FY18 Funding and Appropriations

FY18 began October 1, the government is currently funded under a Continuing Resolution (CR) that expires December 8. The process is far behind as thus far there has been a failure to reach agreement on the overall government-wide spending caps, which fall back to the low levels established in the 2011 Budget Control Act. There is significant pressure from Republicans to increase the Defense caps and Democrats are insistent that there be parity for non-Defense programs. In addition, recognizing that funding measures give them added leverage (since some Republicans on principle rarely support appropriations bills), Democrats have pushed for the next funding measure to serve as a vehicle for legislation addressing Dreamers and the Administration’s termination of the DACA program. Beyond these substantive challenges, politics and the focus on tax reform have delayed and distracted members, making next week’s deadline particularly fraught.

Earlier this week, there was hope that bipartisan negotiations were moving forward in earnest; but a sharp tweet from the President led Democrats to pull out of a scheduled meeting and seems to have sent the parties back to their corners. With one week remaining before the current continuing resolution expires, Congress will once again clearly need to extend current funding temporarily, but has yet to agree on how long such a CR would run, or what additional legislation – e.g. disaster aid, children’s health insurance, a Dreamer bill – if any, would be tacked on. Finger pointing has already begun over what party would be to blame in the event of a government shutdown and some elements seem to be advocating a shutdown. Even so, there is still time for the two sides (particularly among Hill leadership, without the President) to come together and hash out a deal. Leaders are reportedly considering a pair of CRs that would begin with a short two-week extension to December 22, to allow time for enactment of a budget deal, followed by another CR into the New Year with the goal of passing an omnibus appropriations package in January. This weekend and early next week will be critical for negotiations.

Higher Education Act Reauthorization

On top of these massive fiscal issues before Congress, House Education and Workforce Committee Chairwoman, Virginia Foxx (R-NC), released today her version of a comprehensive rewrite of the Higher Education Act (HEA).
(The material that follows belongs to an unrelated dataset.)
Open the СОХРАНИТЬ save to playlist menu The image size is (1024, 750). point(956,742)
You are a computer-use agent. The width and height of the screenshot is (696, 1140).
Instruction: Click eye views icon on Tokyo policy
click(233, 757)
The House committee may markup its bill next week. Foxx’s bill, known as the PROSPER Act, consolidates and caps student-aid programs, repeals regulations on traditional and for-profit schools, authorizes more funding for apprenticeships, and makes additional changes especially aimed at non-traditional schools and programs. With its release today, we are reviewing all the details and will work with financial aid and other offices across the University to better understand its impacts.

Last reauthorized in 2008, the HEA is overdue for a reauthorization. While Foxx’s bill is the first to emerge this year, Senate HELP Committee Chair Lamar Alexander (R-TN) has long promoted his FAST Act that calls for consolidation and simplification but mainly without many of the cuts included in the Foxx measure. In addition, Senator Alexander has a cordial and strong working relationship with his Democratic Ranking member, Patty Murray (D-WA), and together they have a history of producing bipartisan education bills. Just this week, the HELP committee held a hearing on FAFSA simplification and members from both parties expressed a commitment to a reauthorization and to working together on it. So while the House may move fast, we anticipate this process will take months, if not more than a year, to navigate.